### WORK ITEM
Within these entries, how many lines contain the word "agent"? Answer with the number alone.

(Dataset items)
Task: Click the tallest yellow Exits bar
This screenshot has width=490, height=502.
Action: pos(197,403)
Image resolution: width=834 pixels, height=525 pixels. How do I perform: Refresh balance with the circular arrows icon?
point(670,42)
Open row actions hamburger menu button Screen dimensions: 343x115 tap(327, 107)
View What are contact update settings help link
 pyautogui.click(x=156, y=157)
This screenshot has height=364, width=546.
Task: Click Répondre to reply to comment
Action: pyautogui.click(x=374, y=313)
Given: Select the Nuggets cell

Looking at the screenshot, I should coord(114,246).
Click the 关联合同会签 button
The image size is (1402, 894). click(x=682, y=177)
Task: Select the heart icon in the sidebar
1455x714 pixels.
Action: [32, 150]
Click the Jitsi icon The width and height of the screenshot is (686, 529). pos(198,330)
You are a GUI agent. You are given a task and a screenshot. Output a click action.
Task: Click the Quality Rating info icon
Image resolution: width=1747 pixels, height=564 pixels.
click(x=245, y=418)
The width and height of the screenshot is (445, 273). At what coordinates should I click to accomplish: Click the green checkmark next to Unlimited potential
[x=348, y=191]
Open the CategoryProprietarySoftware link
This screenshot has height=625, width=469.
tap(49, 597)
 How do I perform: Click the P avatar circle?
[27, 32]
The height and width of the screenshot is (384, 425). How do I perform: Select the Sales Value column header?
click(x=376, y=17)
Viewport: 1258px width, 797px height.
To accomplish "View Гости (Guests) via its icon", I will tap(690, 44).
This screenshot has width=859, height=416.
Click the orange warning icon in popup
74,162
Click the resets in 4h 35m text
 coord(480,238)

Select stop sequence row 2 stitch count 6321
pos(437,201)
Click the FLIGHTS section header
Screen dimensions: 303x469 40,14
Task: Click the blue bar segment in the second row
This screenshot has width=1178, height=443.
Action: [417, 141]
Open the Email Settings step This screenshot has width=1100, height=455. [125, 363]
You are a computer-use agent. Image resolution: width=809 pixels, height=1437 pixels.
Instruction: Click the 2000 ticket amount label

### SOLUTION
2